Ketika Ahok merasa bahwa BPK akan selalu menyadera dirinya lewat Sumber Waras dan penilaian WDP atau WTP, Ahok langsung menyerang frontal BPK dengan menyebutnya “ngaco”. Pun DPR Senayan, Ahok berani menyebut mereka sebagai “kampungan” saat mencoba-coba memanggil dirinya ke Senayan.
Kini ketika lawan-lawannya menggunakan Surat Al Maidah ayat 51 untuk membungkam dirinya, Ahok pun kerap menyinggung ayat itu di berbagai kesempatan. Ahok malah terus-menerus mempopulerkan Surat Al Maidah ayat 51 itu. Terakhir saat ia berkunjung di Kepulauan Seribu, Ahok lagi-lagi menyinggungnya.
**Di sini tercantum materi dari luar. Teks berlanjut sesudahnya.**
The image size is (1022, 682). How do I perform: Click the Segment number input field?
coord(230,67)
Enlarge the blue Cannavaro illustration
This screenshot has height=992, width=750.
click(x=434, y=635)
Publik tak paham. Mengapa Ahok terus menyinggung dan mempopulerkan ayat itu. Bukankah sebenarnya Ahok bisa menghindarinya? Namun Ahok toh tetap berani menyinggung ayat itu. Ini berarti sama saja Ahok membakar dirinya lebih dulu. Lalu apa tujuannya? Bagi Ahok tujuannya ada dua. Pertama, ia ingin membuka cakrawala nalar publik soal agama dan kedua, ia ingin memurnikan dirinya apakah arang atau tetap emas bagi bangsa ini.
Lalu apa hasil pembakaran diri yang dilakukan Ahok di Kepulauan Seribu itu terkait penyinggungan ayat 51 itu? Apakah ia akan keluar sebagai arang pengecut atau emas murni? Nalar publiklah yang menjawabnya ke depan. Level kedalaman pemahaman akan Sang Khaliklah yang ikut menentukan.
Jika Ahok kalah di Pilkada 2017 mendatang karena membakar dirinya dengan menyinggung soal agama, maka ia akan menjadi arang. Namun jika ia menang, strategi membakar diri itu berarti strategi jitu yang memurnikan dirinya sebagai emas. Ya, emas murni yang selalu dilempar dengan kotoran namun tetap emas berkilau.
Sekali lagi apakah Ahok arang atau emas pasca membakar dirinya dengan menyinggung Surat Al Maidah ayat 51 itu? Mari kita tunggu si waktu menjawabnya. Yang jelas, sejarah Ahok adalah sejarah bangsa ini ke depan.